UNESCO Heritage status for Durga Puja festival of Kolkata:
UNESCO has inscribed Durga Puja in Kolkata on its Representative List of the Intangible Cultural Heritage of Humanity.
India’s apex cultural body, the Sangeet Natak Akademi, had nominated Kolkata’s iconic Durga Puja celebrations to be included in UNESCO’s list of Intangible Cultural Heritage (ICH), stating “Durga Puja is the best instance of the public performance of religion and art in the city. It witnesses a celebration of craftsmanship, cross-cultural transactions and cross-community revelry. Its dynamism lies in it being a constantly mutating event – in its fusion of tradition with changing tastes and popular cultures, and in the adaptation of the iconographies of Durga and the styles of her temporary abodes to cater to new regimes of art production.”.

What is Durga Puja
Durga Puja is a  estival of worshipping Goddess Durga the power of a woman, a mother and also a Warrior and destroyer of evil. She is married to God Shiva and lives with Her family of four children in Kailash mountain. She comes to earth, to visit her parents every year in the fall, when post monsoon the air is fresh and the sky is blue after the long period of rains and dark skies.
The Durga puja festival is celebrated as the homecoming of the daughter and ends with her departure to Kailash after 5 days. The last / end day of the festival is thus quite sad and people actually feel the heaviness in their heart, knowing that they have to wait for another year again.


The Godmakers
The workshops of Kumartuli — there are about 450 of them, many of them concentrated around Banamali Sarkar Street — are run by families that have been into idol-making and pottery for generations: Kumartuli means potters' quarter. During the Puja season, they hire extra hands from across Bengal because making the idols of Goddess Durga is a grand affair. Kumartuli is known to create close to 4,000 sets of Durga idols every year, some of which are shipped abroad. All this calls for a lot of work — work that demands intricacy and, very often, creativity.
The idols are made from straw and bamboo. The clay is dug from the holy river Hooghly. The entire creation process, from the collection of clay to the ornamentation, is governed by rites and traditions.
In the hand of the artists the goddess transforms from a crude structure of clay-and-hay to a beautiful, bedecked Bengali bride and reaches the countless pandals of Kolkata.
History and evolution
The festival that honours goddess Durga goes back a long time (possibly the 10th century). While originally was a purely religious event that took place in people’s homes, in the mid-eighteenth century it evolved into a colorful and extravagant festival after a special arrangement was made by a Kolkata aristocrat and businessman  Nabakrishna Deb to honour Robert Clive, the victor of the Battle of Plassey (Palashi).
Nabakrishna Deb bought Shovabazar Rajbari, a mansion, in 1757 to hold a special secular pujo for Robert Clive to attend. That 200 year old puja is still organized at the mansion by his descendants every year.
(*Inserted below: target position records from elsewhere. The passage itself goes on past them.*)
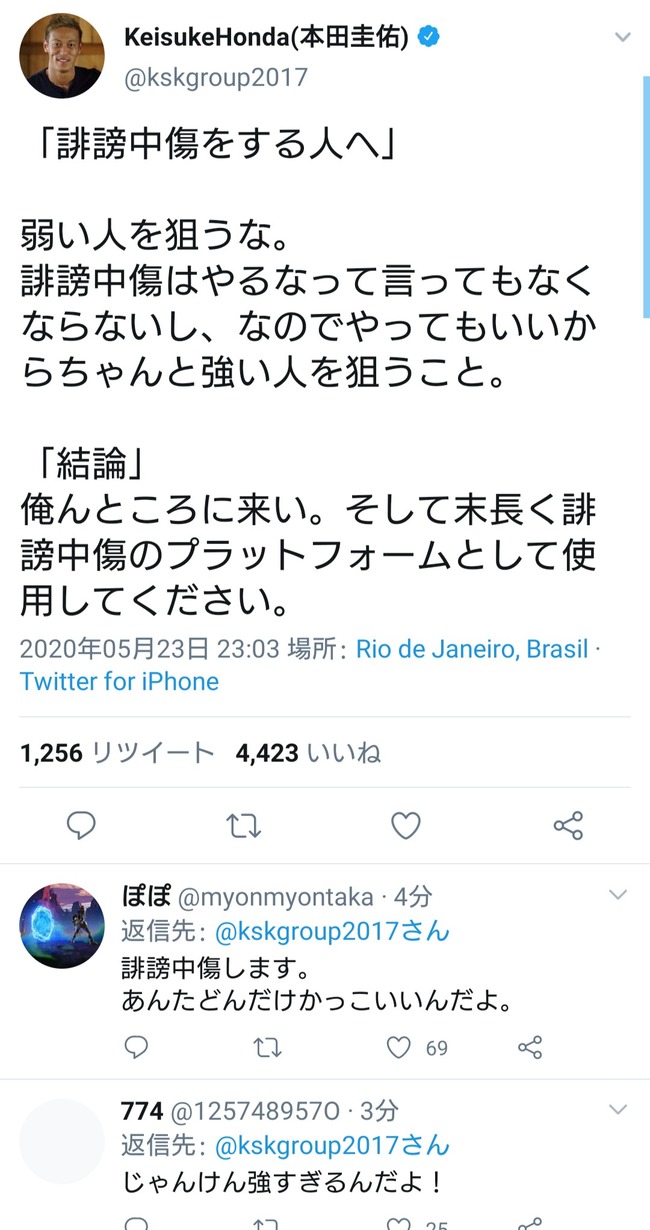Reply to ぽぽ's comment
The height and width of the screenshot is (1230, 650).
click(136, 1047)
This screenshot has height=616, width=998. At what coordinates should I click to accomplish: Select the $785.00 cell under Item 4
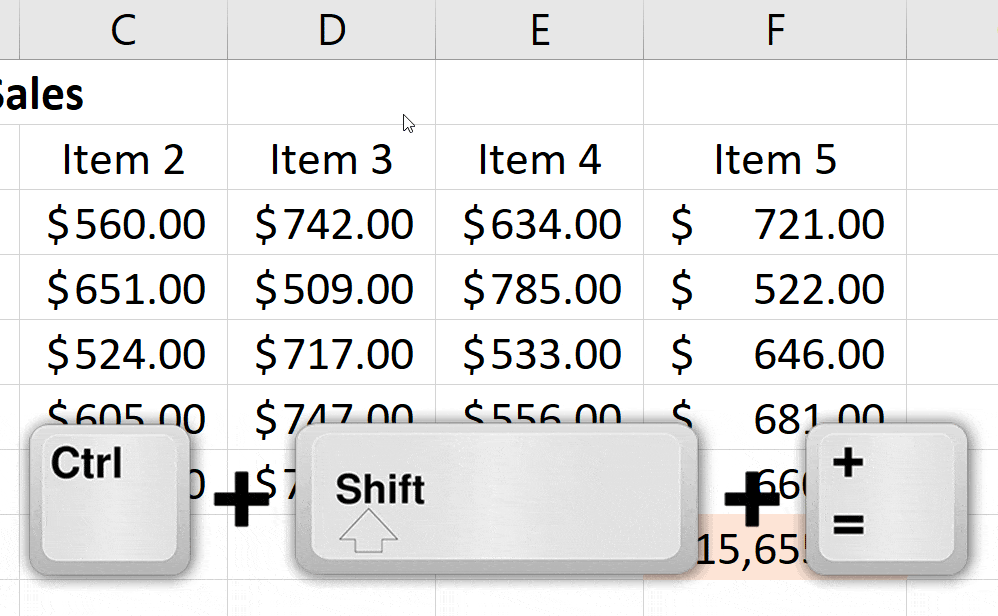click(539, 289)
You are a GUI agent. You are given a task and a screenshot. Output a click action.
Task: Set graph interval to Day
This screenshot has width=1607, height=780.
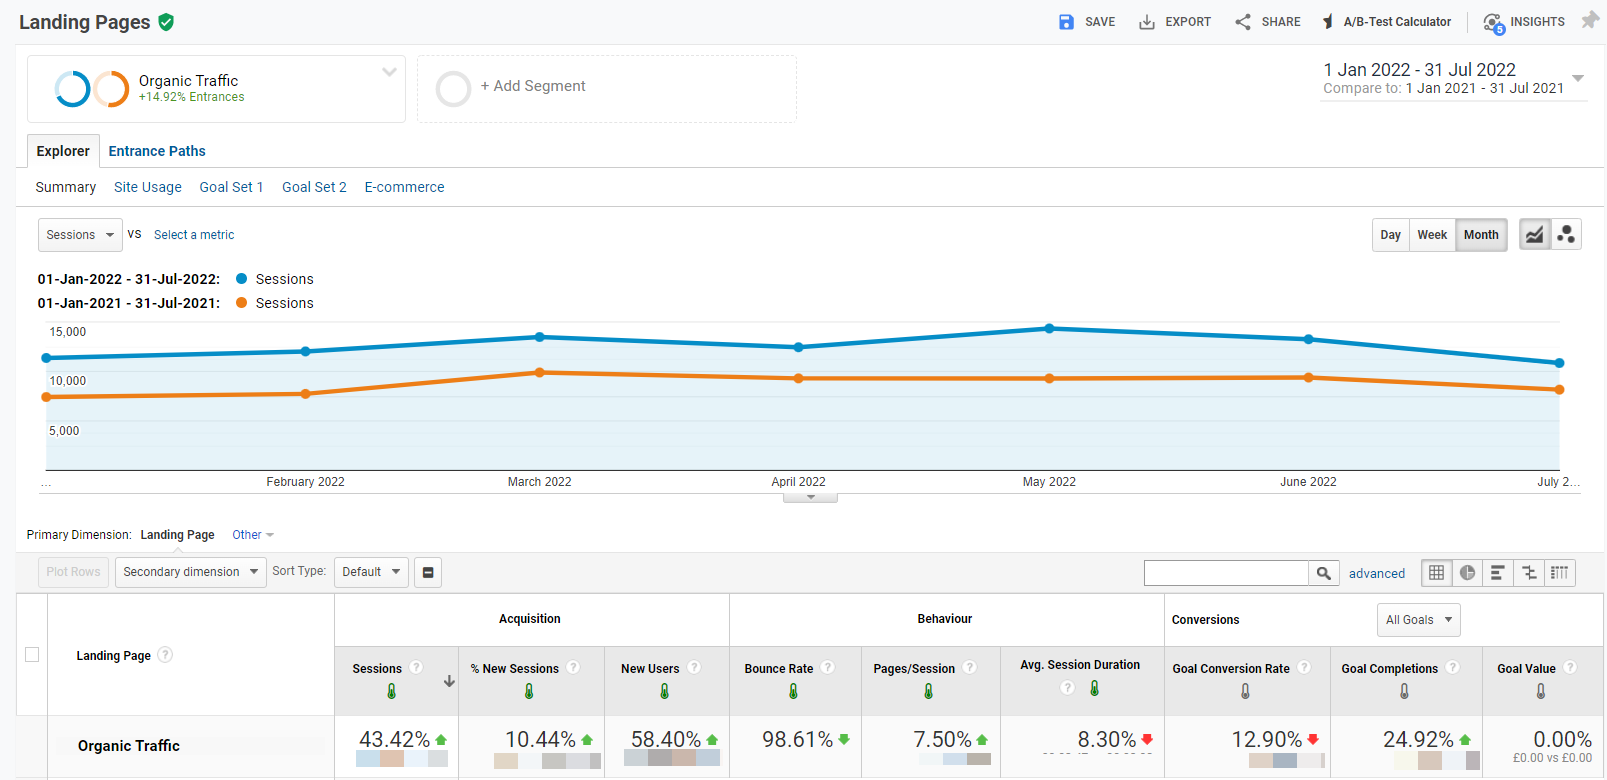click(1390, 235)
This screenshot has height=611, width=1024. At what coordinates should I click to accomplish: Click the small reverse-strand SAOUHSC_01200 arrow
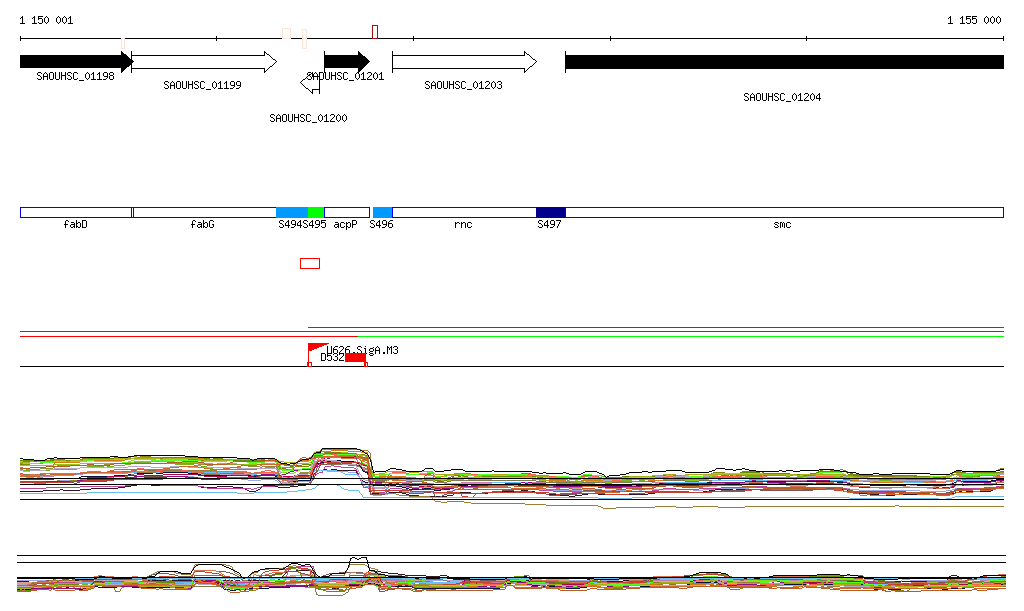[x=310, y=86]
An amazing public Art-Crawl
The entire city is lit up with millions of lights and decorations. Spectacular colorful canopies dot the every locality and drum beats and music reverberates through the day.
During the course of the 5 day event, millions of people from Kolkata and other parts of the state walk the length & breath of the city till the small hours of the morning to enjoy the festivities and view the spectacular and award winning pandals and deities.